(Task directions): Output the cell viability methods passage between "2.4. Cell Viability, Death" and "untreated control cells.", inclusive, copied word for word.

Start of Extract provided

To exclude any contribution by endotoxin contamination, 10 mg/mL of polymyxin B was included in all the stimulation assays. All the experiments were performed three independent times.
2.4. Cell Viability, Death and Apoptosis Assays
Cell viability and proliferation were evaluated using the colorimetric MTT (3-(4,5-dimethylthiazol-2-yl)-2,5-diphenyltetrazolium bromide) mitochondrial activity assay (Chemicon) [20]. Cells were cultured in a 96-well plate and exposed to crystals, PD and RES for 24 h.
After removing the supernatant, cells were treated with the MTT solution according to the manufacturer’s procedures and the absorbance intensity measured at 570 nm. The cell viability (%) was expressed as the percentage of cell survival in each group relative to the untreated control cells.

End of Extract provided
Start of Input data

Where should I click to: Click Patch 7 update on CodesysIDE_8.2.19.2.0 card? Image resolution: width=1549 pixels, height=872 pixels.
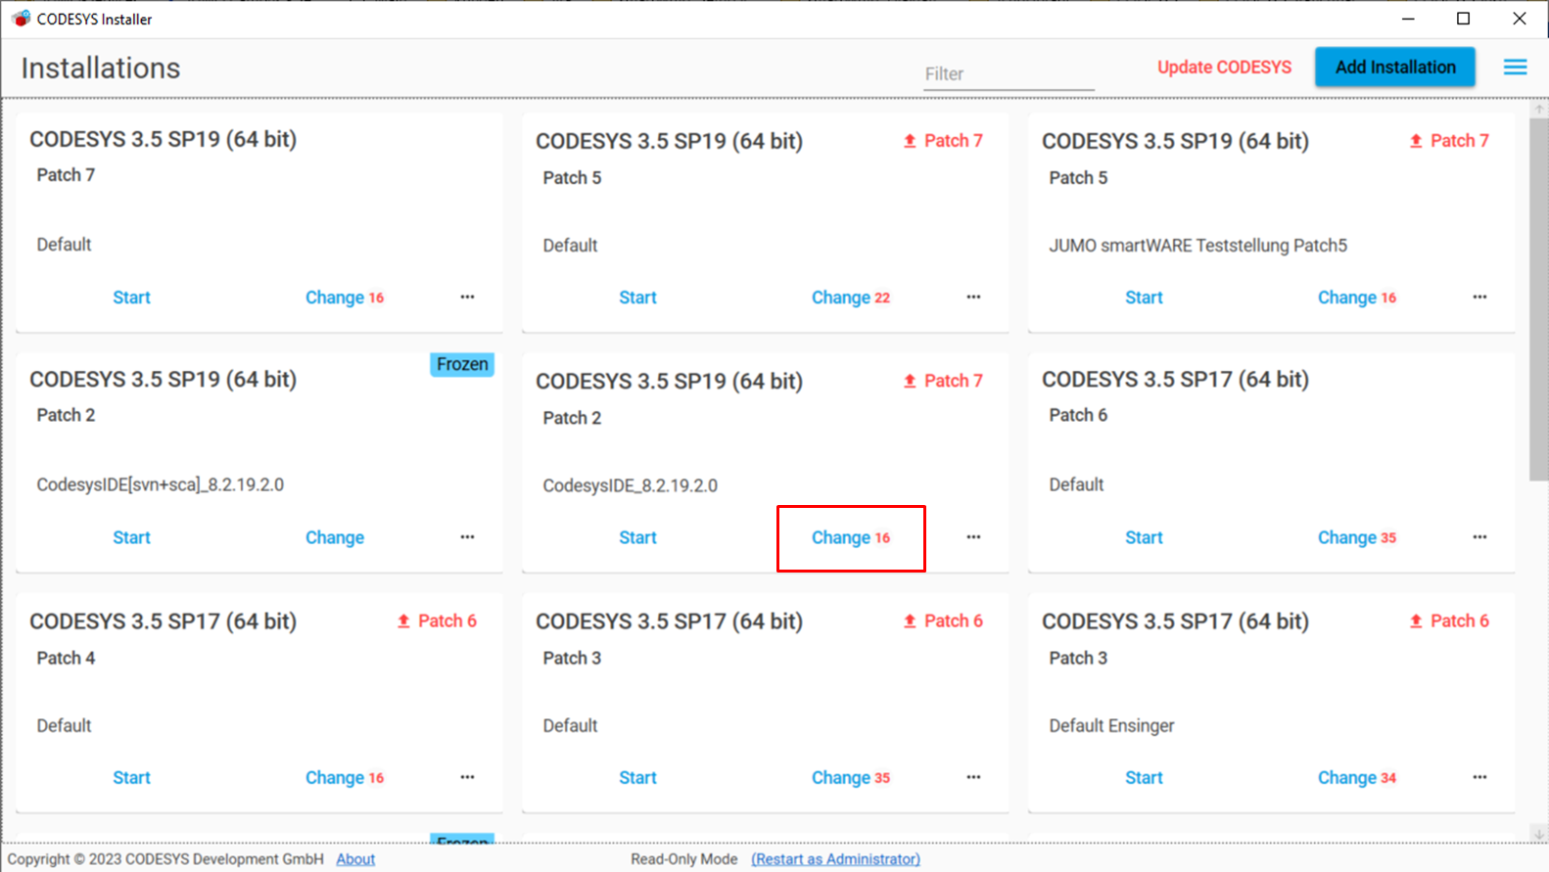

End of Input data

(Problem solution):
2.4. Cell Viability, Death and Apoptosis Assays
Cell viability and proliferation were evaluated using the colorimetric MTT (3-(4,5-dimethylthiazol-2-yl)-2,5-diphenyltetrazolium bromide) mitochondrial activity assay (Chemicon) [20]. Cells were cultured in a 96-well plate and exposed to crystals, PD and RES for 24 h.
After removing the supernatant, cells were treated with the MTT solution according to the manufacturer’s procedures and the absorbance intensity measured at 570 nm. The cell viability (%) was expressed as the percentage of cell survival in each group relative to the untreated control cells.